┌──

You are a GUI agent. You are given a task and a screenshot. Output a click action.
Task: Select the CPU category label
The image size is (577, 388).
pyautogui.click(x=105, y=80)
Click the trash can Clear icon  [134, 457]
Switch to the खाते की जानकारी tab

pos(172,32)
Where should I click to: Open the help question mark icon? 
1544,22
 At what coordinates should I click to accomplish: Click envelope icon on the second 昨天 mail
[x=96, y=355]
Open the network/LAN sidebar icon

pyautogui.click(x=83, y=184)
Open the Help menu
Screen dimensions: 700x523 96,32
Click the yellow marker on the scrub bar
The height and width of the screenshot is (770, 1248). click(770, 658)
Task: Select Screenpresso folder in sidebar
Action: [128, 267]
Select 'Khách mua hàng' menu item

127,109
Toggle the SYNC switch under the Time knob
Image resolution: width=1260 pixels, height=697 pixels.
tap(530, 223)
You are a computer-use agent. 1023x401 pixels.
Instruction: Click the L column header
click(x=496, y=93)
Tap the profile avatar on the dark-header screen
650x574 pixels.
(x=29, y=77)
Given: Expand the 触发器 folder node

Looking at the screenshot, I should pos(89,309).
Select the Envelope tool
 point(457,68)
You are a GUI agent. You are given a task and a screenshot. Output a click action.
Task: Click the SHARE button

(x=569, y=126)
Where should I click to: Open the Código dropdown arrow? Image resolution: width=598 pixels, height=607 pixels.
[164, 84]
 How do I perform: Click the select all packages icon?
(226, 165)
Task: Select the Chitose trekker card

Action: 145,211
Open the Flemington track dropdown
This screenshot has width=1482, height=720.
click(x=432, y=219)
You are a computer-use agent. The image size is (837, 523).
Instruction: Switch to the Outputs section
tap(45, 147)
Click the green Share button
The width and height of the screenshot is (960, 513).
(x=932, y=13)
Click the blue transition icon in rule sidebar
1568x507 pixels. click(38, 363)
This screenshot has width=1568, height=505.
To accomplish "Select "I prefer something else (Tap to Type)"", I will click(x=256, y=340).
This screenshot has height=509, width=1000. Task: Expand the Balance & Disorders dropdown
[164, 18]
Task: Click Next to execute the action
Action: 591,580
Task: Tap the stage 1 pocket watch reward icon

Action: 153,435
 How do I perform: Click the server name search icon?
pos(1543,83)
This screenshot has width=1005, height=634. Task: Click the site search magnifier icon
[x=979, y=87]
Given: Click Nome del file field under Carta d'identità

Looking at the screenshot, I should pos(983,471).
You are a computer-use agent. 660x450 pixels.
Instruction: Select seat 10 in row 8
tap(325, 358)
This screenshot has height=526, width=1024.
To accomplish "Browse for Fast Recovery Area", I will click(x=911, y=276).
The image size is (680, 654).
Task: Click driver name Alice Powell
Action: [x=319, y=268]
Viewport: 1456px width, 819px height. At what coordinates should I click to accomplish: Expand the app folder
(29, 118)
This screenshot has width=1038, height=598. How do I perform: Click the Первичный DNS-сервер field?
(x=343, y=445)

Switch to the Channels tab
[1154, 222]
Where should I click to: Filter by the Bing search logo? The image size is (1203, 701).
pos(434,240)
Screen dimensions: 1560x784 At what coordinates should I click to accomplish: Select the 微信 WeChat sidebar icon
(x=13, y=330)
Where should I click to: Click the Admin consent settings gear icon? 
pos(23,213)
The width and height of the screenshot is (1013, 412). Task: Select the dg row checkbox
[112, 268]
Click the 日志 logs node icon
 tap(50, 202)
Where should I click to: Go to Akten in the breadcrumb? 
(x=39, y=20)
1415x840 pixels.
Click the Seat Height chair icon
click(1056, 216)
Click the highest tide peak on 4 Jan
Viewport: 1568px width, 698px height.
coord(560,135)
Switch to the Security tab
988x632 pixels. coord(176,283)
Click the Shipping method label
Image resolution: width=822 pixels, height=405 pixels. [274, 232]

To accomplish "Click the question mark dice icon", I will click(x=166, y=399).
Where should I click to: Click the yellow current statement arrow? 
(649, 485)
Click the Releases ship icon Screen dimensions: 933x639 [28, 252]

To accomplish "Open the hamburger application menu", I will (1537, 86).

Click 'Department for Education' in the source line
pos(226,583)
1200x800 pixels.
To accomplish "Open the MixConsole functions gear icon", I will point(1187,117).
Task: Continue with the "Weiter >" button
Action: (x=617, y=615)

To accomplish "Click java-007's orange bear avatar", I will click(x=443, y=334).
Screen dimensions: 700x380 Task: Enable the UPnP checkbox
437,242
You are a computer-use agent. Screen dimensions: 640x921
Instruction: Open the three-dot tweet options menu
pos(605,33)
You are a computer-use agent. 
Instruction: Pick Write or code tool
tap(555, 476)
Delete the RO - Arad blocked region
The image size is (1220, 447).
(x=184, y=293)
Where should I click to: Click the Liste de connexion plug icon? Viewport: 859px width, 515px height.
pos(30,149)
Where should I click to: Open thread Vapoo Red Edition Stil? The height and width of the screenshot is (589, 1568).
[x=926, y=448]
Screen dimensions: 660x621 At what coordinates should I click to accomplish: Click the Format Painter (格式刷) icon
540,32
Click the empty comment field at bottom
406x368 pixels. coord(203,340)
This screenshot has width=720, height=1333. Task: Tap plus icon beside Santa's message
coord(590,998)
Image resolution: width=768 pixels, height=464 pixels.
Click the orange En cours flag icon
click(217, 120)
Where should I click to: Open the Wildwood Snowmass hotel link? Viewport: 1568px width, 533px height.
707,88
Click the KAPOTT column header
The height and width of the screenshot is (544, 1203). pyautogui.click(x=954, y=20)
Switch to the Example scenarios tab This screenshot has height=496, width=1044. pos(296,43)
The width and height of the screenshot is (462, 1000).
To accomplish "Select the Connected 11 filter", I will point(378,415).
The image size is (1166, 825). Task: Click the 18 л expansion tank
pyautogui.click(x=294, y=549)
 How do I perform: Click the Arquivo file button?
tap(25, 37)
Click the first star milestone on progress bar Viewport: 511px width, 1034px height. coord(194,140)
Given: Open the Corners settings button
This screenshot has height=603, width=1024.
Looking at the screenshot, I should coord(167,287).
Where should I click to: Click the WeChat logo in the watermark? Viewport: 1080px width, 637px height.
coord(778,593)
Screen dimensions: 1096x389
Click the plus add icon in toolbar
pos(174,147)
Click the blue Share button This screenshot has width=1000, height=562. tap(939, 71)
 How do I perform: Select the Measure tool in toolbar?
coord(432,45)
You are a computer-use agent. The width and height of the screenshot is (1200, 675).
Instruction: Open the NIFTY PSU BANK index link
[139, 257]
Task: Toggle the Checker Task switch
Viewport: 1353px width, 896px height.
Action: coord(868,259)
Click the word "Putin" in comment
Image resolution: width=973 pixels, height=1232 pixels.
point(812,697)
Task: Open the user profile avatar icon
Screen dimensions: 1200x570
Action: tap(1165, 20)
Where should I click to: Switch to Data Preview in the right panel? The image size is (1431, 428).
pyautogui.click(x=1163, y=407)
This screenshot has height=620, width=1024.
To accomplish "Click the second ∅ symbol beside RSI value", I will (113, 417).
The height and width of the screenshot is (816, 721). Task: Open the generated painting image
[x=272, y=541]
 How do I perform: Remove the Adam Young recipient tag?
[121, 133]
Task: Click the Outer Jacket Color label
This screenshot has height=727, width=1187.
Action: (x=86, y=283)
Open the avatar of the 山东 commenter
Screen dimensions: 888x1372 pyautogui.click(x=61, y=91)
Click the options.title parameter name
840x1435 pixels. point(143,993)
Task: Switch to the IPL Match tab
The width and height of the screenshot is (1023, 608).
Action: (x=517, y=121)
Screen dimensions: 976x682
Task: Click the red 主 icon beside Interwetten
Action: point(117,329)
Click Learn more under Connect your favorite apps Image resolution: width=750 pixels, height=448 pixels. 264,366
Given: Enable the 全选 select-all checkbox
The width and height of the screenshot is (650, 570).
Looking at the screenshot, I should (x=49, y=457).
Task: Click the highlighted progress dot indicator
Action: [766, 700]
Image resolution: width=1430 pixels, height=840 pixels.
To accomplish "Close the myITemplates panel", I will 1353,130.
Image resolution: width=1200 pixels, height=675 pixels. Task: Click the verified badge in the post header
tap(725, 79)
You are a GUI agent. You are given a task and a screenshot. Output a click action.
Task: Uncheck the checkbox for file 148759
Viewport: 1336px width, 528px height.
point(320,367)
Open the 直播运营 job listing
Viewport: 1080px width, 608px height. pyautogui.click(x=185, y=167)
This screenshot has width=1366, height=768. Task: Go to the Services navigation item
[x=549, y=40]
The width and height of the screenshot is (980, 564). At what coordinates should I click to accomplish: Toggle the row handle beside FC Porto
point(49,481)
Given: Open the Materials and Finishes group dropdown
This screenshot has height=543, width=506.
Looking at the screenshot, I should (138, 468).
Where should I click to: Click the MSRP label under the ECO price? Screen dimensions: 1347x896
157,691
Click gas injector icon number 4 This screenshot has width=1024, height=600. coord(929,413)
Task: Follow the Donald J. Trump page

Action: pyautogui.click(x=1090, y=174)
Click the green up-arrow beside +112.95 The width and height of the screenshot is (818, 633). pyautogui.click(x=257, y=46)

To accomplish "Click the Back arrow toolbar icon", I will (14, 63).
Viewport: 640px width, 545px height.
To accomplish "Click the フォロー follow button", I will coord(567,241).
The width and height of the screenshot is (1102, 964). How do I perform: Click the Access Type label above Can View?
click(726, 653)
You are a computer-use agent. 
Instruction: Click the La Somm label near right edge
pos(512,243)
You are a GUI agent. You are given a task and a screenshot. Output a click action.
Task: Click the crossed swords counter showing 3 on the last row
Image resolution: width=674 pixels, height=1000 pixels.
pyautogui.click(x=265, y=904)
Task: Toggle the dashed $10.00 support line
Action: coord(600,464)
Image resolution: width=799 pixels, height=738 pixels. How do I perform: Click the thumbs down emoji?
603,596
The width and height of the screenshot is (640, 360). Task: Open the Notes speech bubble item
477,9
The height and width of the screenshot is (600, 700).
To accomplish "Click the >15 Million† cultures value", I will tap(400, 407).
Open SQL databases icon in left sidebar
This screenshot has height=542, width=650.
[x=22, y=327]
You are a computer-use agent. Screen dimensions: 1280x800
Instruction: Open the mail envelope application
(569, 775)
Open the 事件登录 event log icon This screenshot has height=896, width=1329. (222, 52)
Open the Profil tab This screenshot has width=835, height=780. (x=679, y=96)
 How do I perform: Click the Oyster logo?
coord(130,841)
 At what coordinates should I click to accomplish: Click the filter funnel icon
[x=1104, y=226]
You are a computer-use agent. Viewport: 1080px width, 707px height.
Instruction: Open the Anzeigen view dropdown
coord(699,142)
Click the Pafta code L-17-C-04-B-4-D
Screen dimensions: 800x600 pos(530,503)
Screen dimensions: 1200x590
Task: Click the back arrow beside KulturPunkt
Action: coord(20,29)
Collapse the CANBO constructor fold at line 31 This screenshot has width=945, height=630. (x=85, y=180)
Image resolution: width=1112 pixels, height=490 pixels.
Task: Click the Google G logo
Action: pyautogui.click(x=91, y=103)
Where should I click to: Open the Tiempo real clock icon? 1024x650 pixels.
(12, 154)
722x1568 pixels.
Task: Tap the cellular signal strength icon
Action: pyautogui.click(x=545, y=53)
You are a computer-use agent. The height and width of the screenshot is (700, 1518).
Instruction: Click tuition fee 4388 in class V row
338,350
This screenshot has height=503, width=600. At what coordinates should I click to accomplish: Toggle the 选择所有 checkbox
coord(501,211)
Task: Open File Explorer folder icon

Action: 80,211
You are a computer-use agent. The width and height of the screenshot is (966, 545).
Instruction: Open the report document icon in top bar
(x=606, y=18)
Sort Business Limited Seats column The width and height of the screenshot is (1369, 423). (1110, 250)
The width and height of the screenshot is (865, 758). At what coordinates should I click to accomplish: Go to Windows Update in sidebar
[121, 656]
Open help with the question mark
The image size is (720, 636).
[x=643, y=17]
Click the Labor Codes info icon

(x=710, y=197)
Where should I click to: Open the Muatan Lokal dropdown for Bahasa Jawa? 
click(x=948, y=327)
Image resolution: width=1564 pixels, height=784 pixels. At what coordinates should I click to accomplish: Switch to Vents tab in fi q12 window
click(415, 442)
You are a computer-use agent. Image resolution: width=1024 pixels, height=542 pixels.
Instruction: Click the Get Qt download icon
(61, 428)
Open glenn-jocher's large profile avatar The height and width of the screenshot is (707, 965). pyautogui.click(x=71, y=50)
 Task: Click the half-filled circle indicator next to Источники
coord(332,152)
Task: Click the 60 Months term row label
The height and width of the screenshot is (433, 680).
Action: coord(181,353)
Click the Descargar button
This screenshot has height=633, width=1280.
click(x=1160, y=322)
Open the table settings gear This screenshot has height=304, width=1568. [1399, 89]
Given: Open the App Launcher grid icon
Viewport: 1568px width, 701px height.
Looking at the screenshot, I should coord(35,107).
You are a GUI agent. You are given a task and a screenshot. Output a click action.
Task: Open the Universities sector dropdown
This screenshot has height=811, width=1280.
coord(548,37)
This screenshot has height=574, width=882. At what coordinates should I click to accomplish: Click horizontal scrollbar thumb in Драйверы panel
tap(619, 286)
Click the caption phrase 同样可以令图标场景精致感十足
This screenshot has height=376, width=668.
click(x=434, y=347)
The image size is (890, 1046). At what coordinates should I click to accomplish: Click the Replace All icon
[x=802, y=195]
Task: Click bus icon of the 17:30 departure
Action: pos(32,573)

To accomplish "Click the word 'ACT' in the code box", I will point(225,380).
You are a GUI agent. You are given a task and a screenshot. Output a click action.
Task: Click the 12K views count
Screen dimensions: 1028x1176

└──

> [Task to carry out]: Once you have found every line in the listing that holds the string "profile", copy each of them.

> [Written solution]:
Tap the profile avatar on the dark-header screen
Task: Open the user profile avatar icon
Open glenn-jocher's large profile avatar The height and width of the screenshot is (707, 965). pyautogui.click(x=71, y=50)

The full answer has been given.